A campanha, criada por Liya-Joelle Jones — amiga e membro da equipe que acompanha o ator — alcançou mais de US$52 mil em menos de 24 horas, aproximando-se do valor da dívida. O objetivo declarado é chegar a US$100 mil, para cobrir custos imediatos relacionados à moradia e permitir que Rourke tenha estabilidade enquanto lida com esse período difícil.
O texto de apresentação da arrecadação ressalta algo que parece quase uma cena de cinema, mas é dolorosamente real: a fama não blinda ninguém contra a precariedade. “É a história de alguém que deu tudo ao seu trabalho, correu riscos e pagou um preço real”, diz a descrição. “Talento não garante estabilidade. O que resta é uma pessoa que merece dignidade, um teto e a chance de se reerguer.”

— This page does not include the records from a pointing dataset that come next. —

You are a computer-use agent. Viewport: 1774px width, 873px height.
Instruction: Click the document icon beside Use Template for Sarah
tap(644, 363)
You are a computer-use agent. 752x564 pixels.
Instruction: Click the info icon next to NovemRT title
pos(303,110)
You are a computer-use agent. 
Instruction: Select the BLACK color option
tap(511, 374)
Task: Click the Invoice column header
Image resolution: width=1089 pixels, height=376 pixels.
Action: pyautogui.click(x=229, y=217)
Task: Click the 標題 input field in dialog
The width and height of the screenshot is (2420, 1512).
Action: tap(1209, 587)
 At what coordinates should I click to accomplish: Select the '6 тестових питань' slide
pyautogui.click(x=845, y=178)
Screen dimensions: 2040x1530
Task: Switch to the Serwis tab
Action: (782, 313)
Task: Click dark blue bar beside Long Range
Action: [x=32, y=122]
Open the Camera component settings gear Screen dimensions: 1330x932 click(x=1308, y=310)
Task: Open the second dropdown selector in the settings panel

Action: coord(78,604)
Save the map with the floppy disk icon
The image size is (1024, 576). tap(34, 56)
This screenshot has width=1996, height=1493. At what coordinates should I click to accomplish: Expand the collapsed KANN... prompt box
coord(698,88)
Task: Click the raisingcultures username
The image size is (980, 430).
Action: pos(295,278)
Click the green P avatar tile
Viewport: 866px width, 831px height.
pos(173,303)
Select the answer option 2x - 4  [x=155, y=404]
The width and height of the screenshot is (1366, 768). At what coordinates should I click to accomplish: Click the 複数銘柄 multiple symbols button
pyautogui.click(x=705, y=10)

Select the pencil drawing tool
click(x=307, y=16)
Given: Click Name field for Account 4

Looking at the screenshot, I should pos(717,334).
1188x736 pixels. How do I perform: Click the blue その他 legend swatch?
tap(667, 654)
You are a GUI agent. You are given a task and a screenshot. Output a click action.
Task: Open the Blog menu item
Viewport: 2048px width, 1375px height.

Trajetória e ironias do destino acompanham a biografia de Rourke como um roteiro com altos e baixos: estrela em filmes como 9½ Weeks, depois boxeador em cena e na vida real, obteve aclamação tardia com The Wrestler (2008), que lhe rendeu uma indicação ao Oscar e um Globo de Ouro. Entre esses picos, porém, vieram também dependência, problemas de saúde e questões judiciais — um percurso que espelha, em microcosmo, o reframe da celebridade na era contemporânea, em que o brilho hospitaliza vulnerabilidades públicas.
Nos últimos episódios polêmicos, Rourke foi expulso de uma edição do reality show britânico Big Brother VIP em abril, após proferir comentários considerados homofóbicos. Agora, diante da possibilidade de perder sua residência, a campanha de arrecadação tenta transformar atenção e sentimento em apoio prático: “Qualquer doação, independentemente do valor, fará a diferença”, afirmou Liya-Joelle.
A rapidez com que fãs e admiradores se mobilizaram — somando em poucas horas um montante próximo ao débito — revela o paradoxo do nosso tempo cultural: a celebridade continua sendo um espelho que reflete empatia e escárnio, bem como solidariedade e consumo de escândalo. A cena atual convida a uma reflexão mais ampla sobre redes de proteção social e as contradições de uma indústria que celebra e descarta com igual força.
Enquanto isso, a campanha busca oferecer a Mickey Rourke algo que nem os prêmios garantiram por si sós: um espaço estável para se recompor. Se, por um lado, a narrativa da queda e da recuperação faz parte de seu imaginário público, por outro, a mobilização em torno do ator demonstra que a cultura pop ainda pode ser também um agente de cuidado — mesmo que tardio.
Data do fato/reportagem: 5 de janeiro de 2026.